2.2. Assessment of RV Function
The presence of RV dysfunction was determined by a qualitative review of echocardiographic reports considering the presence of a D-shaped left ventricle, Mcconnell’s sign, or decreased fractional area change (FAC < 35%). The FAC was calculated as (end-diastolic area–end-systolic area)/end-diastolic area x 100 in the RV-focused view of each echocardiogram [5]. In addition, measurements of echocardiographic right ventricular systolic pressure (RVSP), an indicator of pulmonary hypertension, were collected and categorized into four groups: RVSP I (less than 35 mmHg), RVSP II (35–49 mmHg), RVSP III (50–64 mmHg), and RVSP IV (greater than 64 mmHg). RVSP was determined from the peak tricuspid regurgitant jet velocity (TR Vpeak), using the simplified Bernoulli equation and combining this value with an estimate of the right atrium (RA) pressure estimated from the inferior vena cava diameter and the respiratory changes in the subcostal view [RVSP = 4(TR Vpeak)2 + RA pressure].
2.3. ECG Analysis by AI Application
An AI smartphone application, named “ECG Buddy”, was used to analyze the ECG images. The application, approved by the Korean MFDS and freely available for download in Korean appstores, can analyze 12-lead ECGs by taking pictures of ECG images to produce 10 digital biomarkers, (Quantitatve ECG[QCG®] scores ranging from 0 to 100) for various emergencies and cardiac dysfunctions [14]. We analyzed the ECG capture images by first displaying them on a desktop monitor and taking pictures of the ECG images using the application. We recorded digital biomarkers for RV dysfunction (QCG-RVDys) and pulmonary hypertension (QCG-PHTN) for each ECG for evaluation.
2.4. Expert Analysis of ECGs
To establish a benchmark for the AI biomarkers, expert evaluations of the same ECGs were obtained from a group of two cardiologists and three emergency physicians, all blinded to the patients’ clinical information.
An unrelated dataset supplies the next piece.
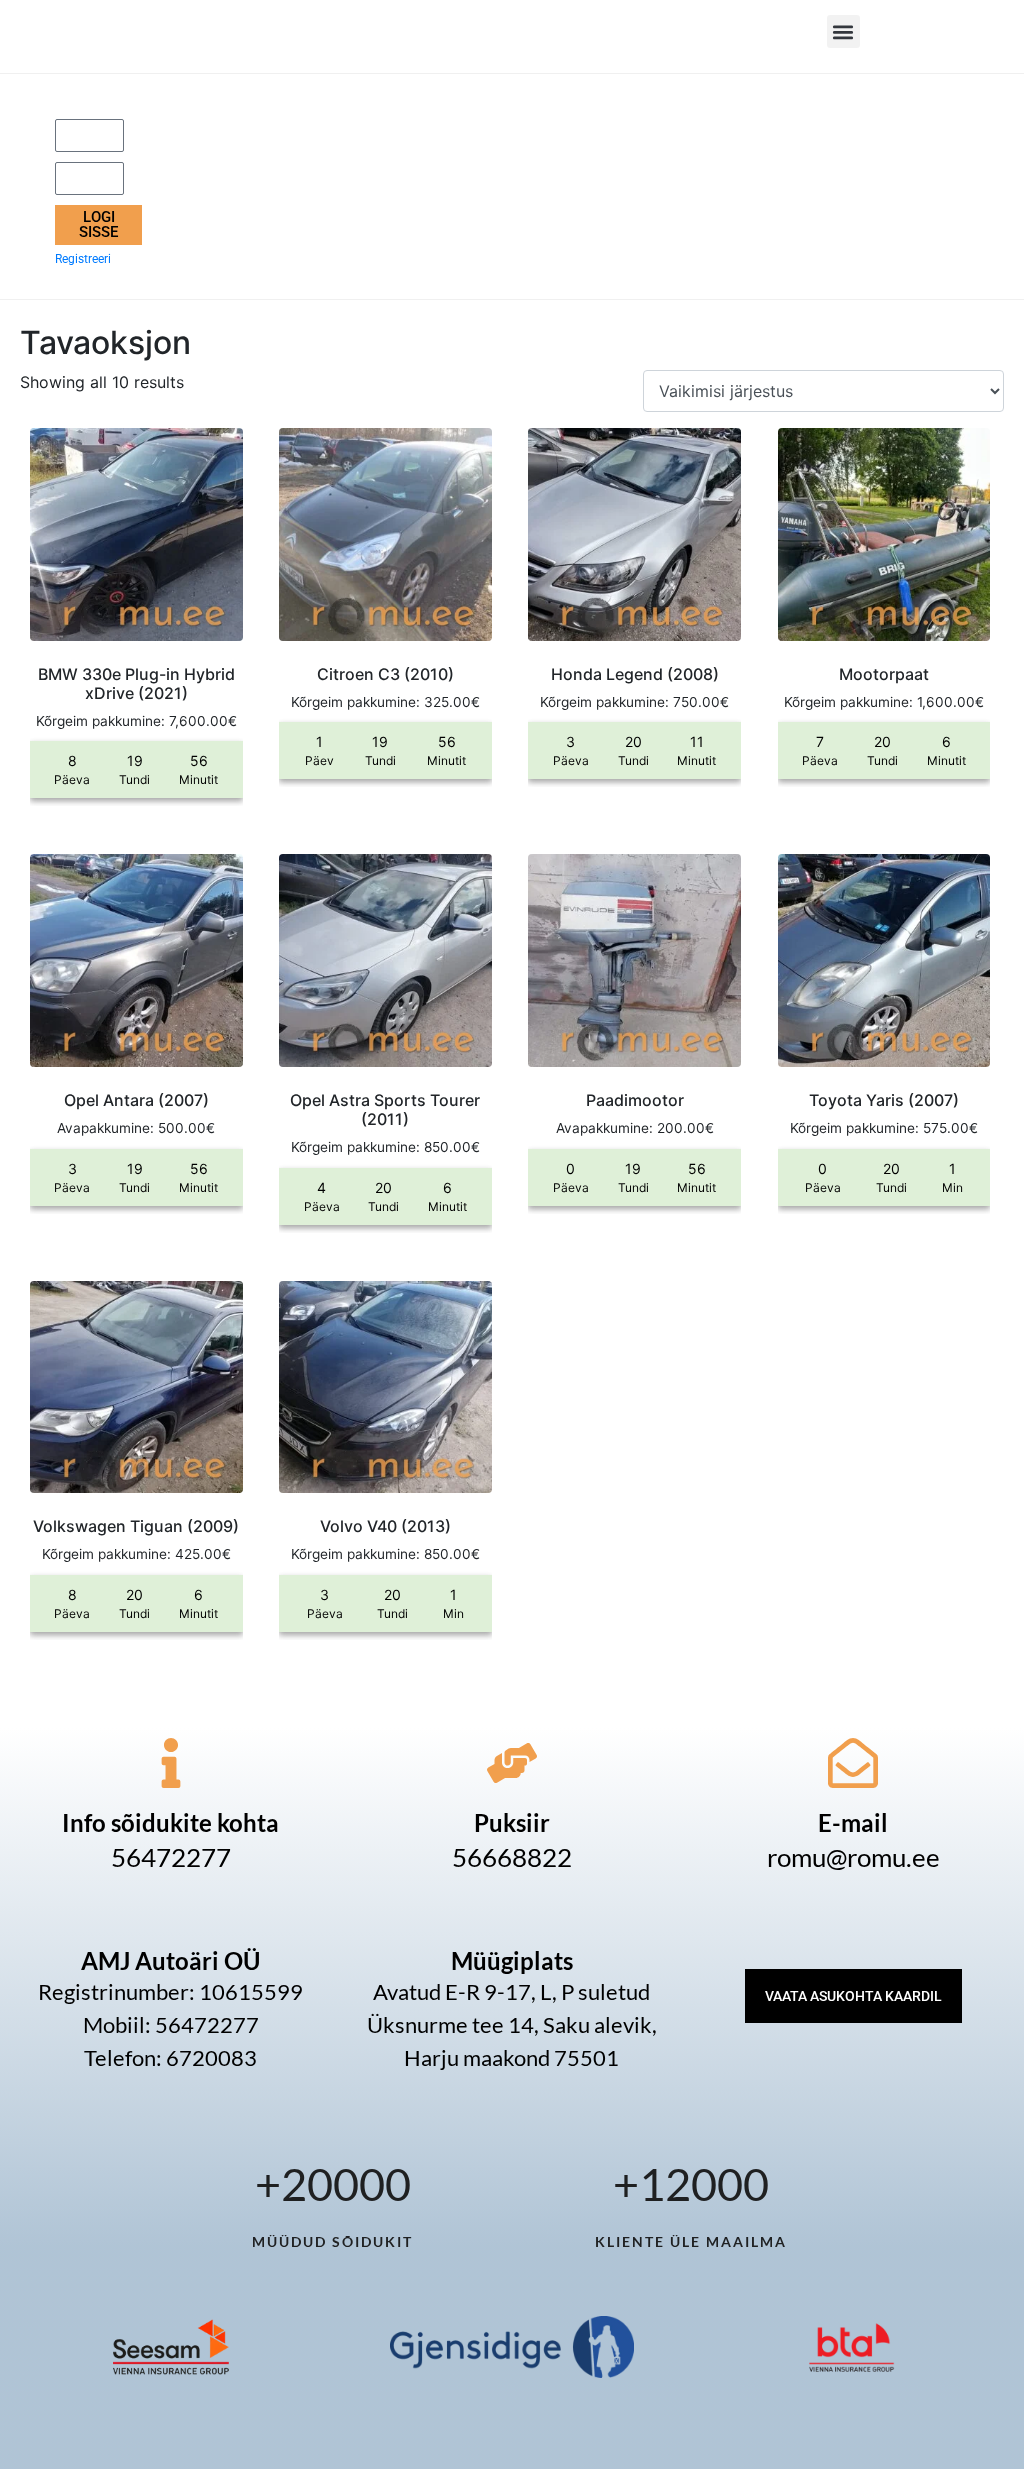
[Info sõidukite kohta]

The experts, all board-certified physicians with at least 8 years of clinical experiences, asked to review each ECG image freely without a time limit to determine whether the ECG exhibited RV dysfunction primarily using an S1Q3T3 pattern [15,16].
2.5. Statistical Analysis
The primary metric used to assess the performance of the biomarkers was receiver operating characteristic–area under the curve (ROC-AUC). We compared the ROC-AUC of QCG-RVDys for identifying RV dysfunction to those for Troponin I and proBNP using original measurements in a continuous scale. For comparison with the experts, we binarized the biomarker using the threshold that maximized its Youden index (binarized QCG-RVDys), as the experts were asked to give their opinion in a binary format (yes or no). The sensitivity, specificity, positive predictive value (PPV), and negative predictive value (NPV) of the biomarker were calculated. The ROC-AUC of QCG-PHTN in identifying moderate pulmonary hypertension, as determined by RVSP 50 mmHg or more, was calculated too; however, the performance of the biomarker was not compared to other measurements, as it was not the main study topic of this study, and there is no popular method for identifying the condition clinically. All data analyses were conducted using R software, version 4.1.0.
3. Results
From January 2021 to December 2023, 131 patients with acute PE were admitted to the emergency room. After the exclusion of fifteen patients lacking ECGs or echocardiography measurements meeting the eligibility criteria, a total of 116 patients were included in this study (Figure 1). Within the patient population, 35 patients were assessed as having RV dysfunction (RVD group, 30.2%) and 81 patients were assessed as not having RV dysfunction (No RVD group, 69.8%).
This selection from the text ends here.